Germans Protest Anti-Islamist Rally as Landmarks Go Dark

Germans took to the streets to protest against anti-Islamist rallies in the eastern city of Dresden, which grew to a record size even as Chancellor Angela Merkel urged the nation to shun racism.

About 18,000 people marched through Dresden yesterday night in the latest weekly rally backed by organizers who call themselves Patriotic Europeans Against the Islamization of the West, or Pegida. The group says it’s for stricter immigration and asylum laws, protecting“western culture” and avoiding “parallel societies” of Muslims in Germany.

Four thousand counter-demonstrators turned out in Dresden, while tens of thousands of opponents rallied in cities including Berlin and Cologne, where Roman Catholic church officials turned off the floodlights at the city’s cathedral in protest.

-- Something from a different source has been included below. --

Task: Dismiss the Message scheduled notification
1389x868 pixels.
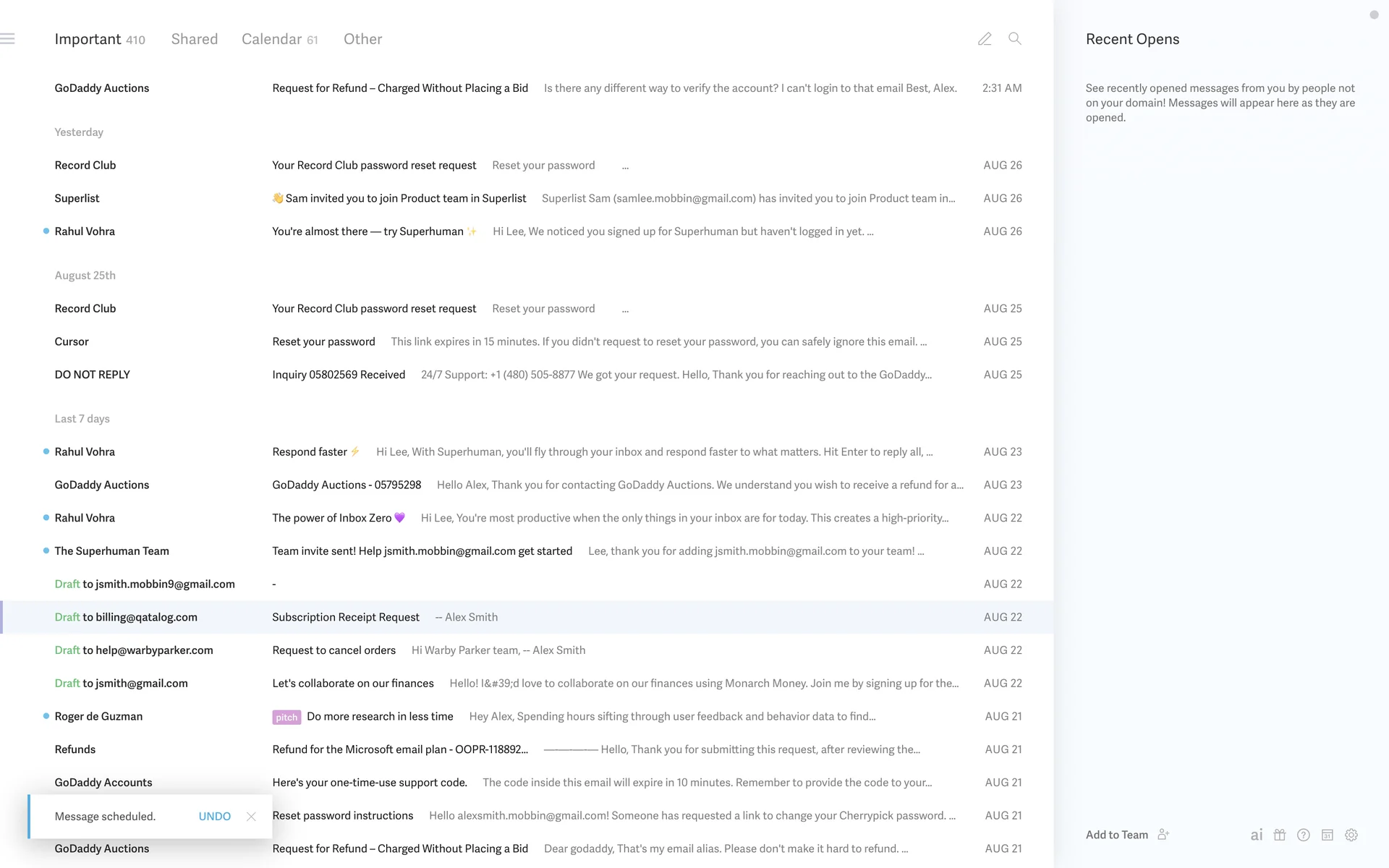Action: click(251, 817)
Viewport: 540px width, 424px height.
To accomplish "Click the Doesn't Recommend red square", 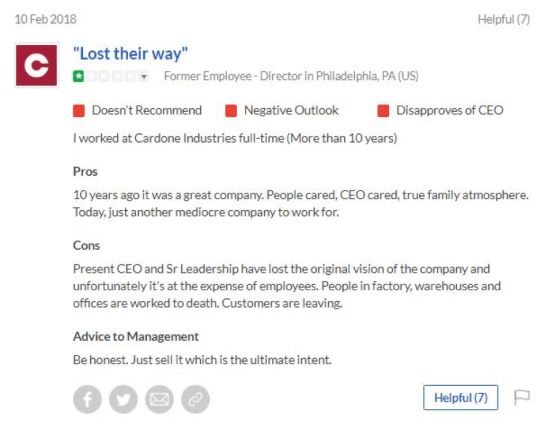I will [x=79, y=111].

In Berlin, the Brandenburg Gate was unlit for part of the evening at the behest of city officials, according to Bild newspaper.

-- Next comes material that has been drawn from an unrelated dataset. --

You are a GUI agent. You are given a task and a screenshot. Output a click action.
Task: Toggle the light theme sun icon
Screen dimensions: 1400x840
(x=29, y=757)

Merkel urged Germans to shun the anti-Islamist rallies in her New Year’s speech, saying the organizers “all too often have prejudice, coldness, and yes, hatred in their hearts.” In a speech to supporters of her Cristian Democratic Union in the eastern town of Neustrelitz yesterday, she said racism has no place in Germany.

Darkened Volkswagen

Volkswagen AG pushed back against the protesters by turning off the illumination for several hours at its glassy Transparent Factory in Dresden, where the Phaeton model is made. Germany’s BDI industry federation says migration of skilled workers helps ensure growth and prosperity in Europe’s biggest economy.

Pegida is part of a surge of anti-immigrant groups in Europe that are challenging established parties in countries such as the U.K., France and Sweden. While Pegida isn’t a party, it follows election successes this year of the anti-euro Alternative for Germany, or AfD, that’s calling for migration limits and is taking voters from German parties including Merkel’s CDU.

An estimated 200,000 refugees came to Germany last year, about 60 percent more than in 2013, according to the government, making Germany the top destination for refugees ahead of the U.S. Muslims account for about 5 percent of Germany’s population, according to an estimate by the Central Council of Muslims in Germany.

Merkel’s stand has its critics within her Christian Democratic bloc. Hans-Peter Friedrich, a former Cabinet minister from the Bavaria-based CSU party, said the chancellor had helped enable the rise of AfD and the Dresden protests.

Her bloc “dealt too lightly in the past with the question of the identity of our people and our nation,” Der Spiegel quoted him as saying in an interview.